Basically, from what I understand*, the banks will be recapitalised at favourable rates of interest**.
The real complaint from the Official masses is the length of time that this has taken. Since the collapse of the Spanish real estate boom in 2008, the Spanish government has attempted to fix its financial system at least four times – by encouraging mergers, forcing the creation of larger provisions, lying***, and doing everything but appeal for outside assistance.
This has led to the market assuming that the Spanish Treasury doesn’t know what it’s doing. Which has led to higher than necessary interest rates. Or, as the IMF puts it, the “gradual approach” has caused the weaker banks to undermine financial stability.
- Spanish bondholders will no longer be preferred.
This is really just a carry-over from Greece. If the money for the bailout comes from the ESM (European Stability Mechanism), the fiscal treaty gives it preferred creditor status – behind only the IMF. If the money comes from the EFSF****, then the EFSF isn’t technically a preferred creditor – but Finland will demand collateral, which will make the EFSF a preferred creditor anyway.
Why is this important? Because it puts bondholders in a higher risk position than before. Higher risk gets higher return demands, which will make Spanish public debt refinancing more expensive.
- Hollande may need anti-capitalist support to win parliament.
The two-round vote began yesterday and ends on Sunday. While the Socialist party is expected to have the nominal majority, it may require a coalition with the legislative “fringe” in order to have parliamentary majority.
- The US Fiscal Impasse will stay impassed until after the election.
That’s a prediction from US House Budget Committee Chairman Paul Ryan. As everyone should be aware, the US faces its “fiscal cliff” come January 1. The Bush-era tax cuts expire, and the automatic spending cuts kick in.
This is bad.
A $1 trillion spending cut works out to around a third of US government annual spending. The fiscal shock of that kind of cut would be catastrophic – I mean, I’m all for spending cuts, but anything that dramatic would cause unnecessary and unmanageable market reactions. Not to mention the indirect impact it will have on the satellite industries that depend on government spending to maintain their business.
If the fiscal cliff is awaiting presidential results in November, that only gives a month for a solution to be agreed upon. And when you consider how religiously the Senate and the House of Representatives take their seasonal holidays… Maybe two weeks, tops.
I have been doing some research on the American fiscal cliff. Expect it in a featured post sometime this week.

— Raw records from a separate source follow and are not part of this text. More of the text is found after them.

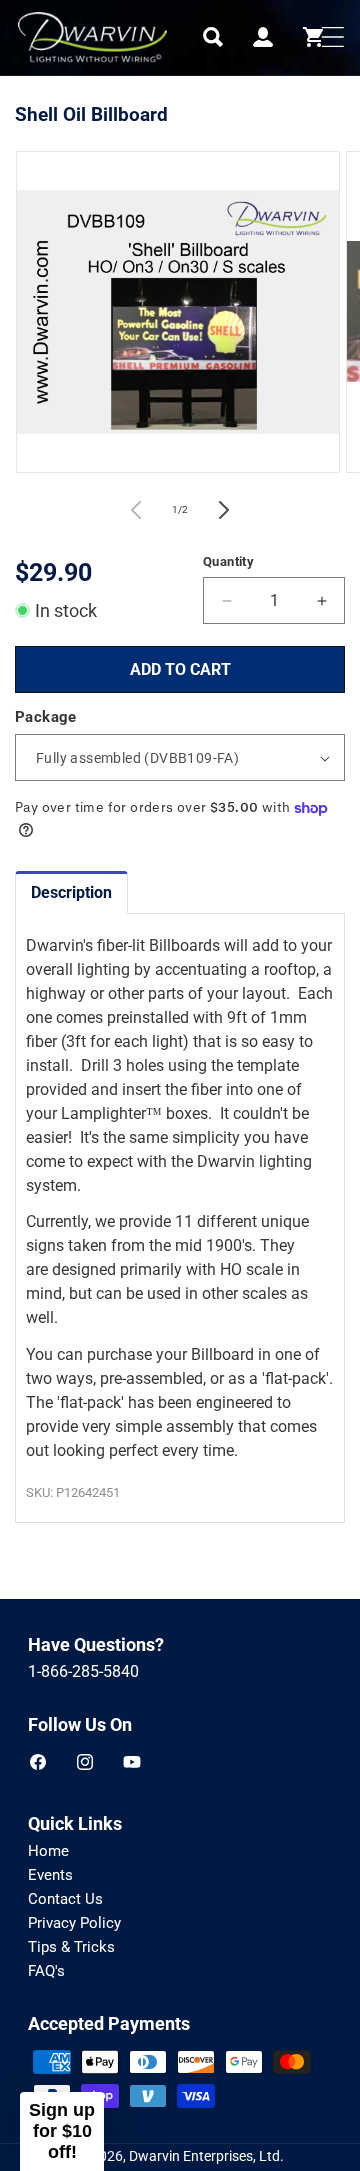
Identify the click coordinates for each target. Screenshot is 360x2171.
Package (46, 717)
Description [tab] (71, 892)
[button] (213, 37)
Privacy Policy (74, 1923)
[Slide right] (224, 510)
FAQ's (46, 1971)
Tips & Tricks (71, 1947)
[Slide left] (136, 510)
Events (50, 1875)
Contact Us (65, 1899)
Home (48, 1851)
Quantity (228, 561)
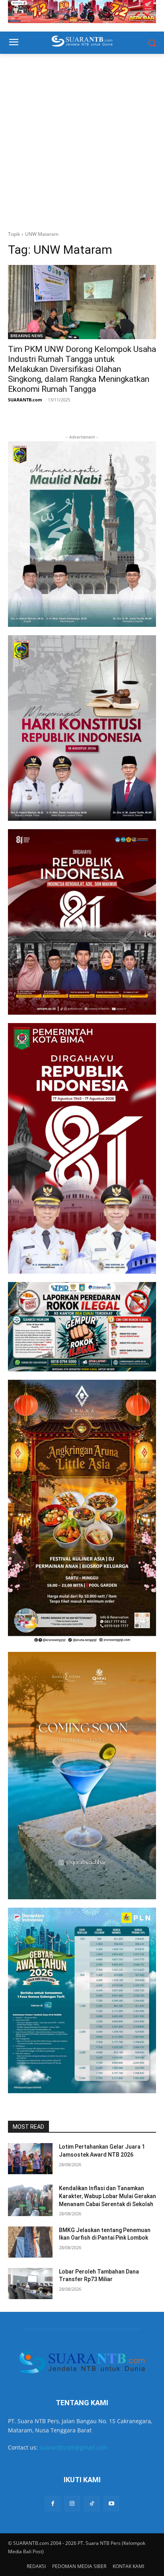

- China’s surprise statistics.
Chinese exports grew at double the pace expected by analysts, while industrial output and retail sales figures were trailing said pace. This suggests that last week’s interest rate cuts were an attempt to slow down a domestic slowdown.
That’s all for now.
Have a good day.
*Which is always fairly basic…
**3% versus the current 6% that the market is giving to the Spanish government – and obviously, the rate to be given to the banks will be higher. That said – I’m not sure how obvious that really is. Governments usually get lower rates because they’re perceived as having lower risk. Even when a government is backing all the banks – I suppose that’s still true. An individual bank is still more likely to go under than the entire government.
***That’s a strong term for “willful blindness” about the state of the banks.
****Which is all a question of timing – as the ESM should be in place soon. And the EFSF (European Fiscal Stability Facility or something) will be consigned to the annals of Greek history.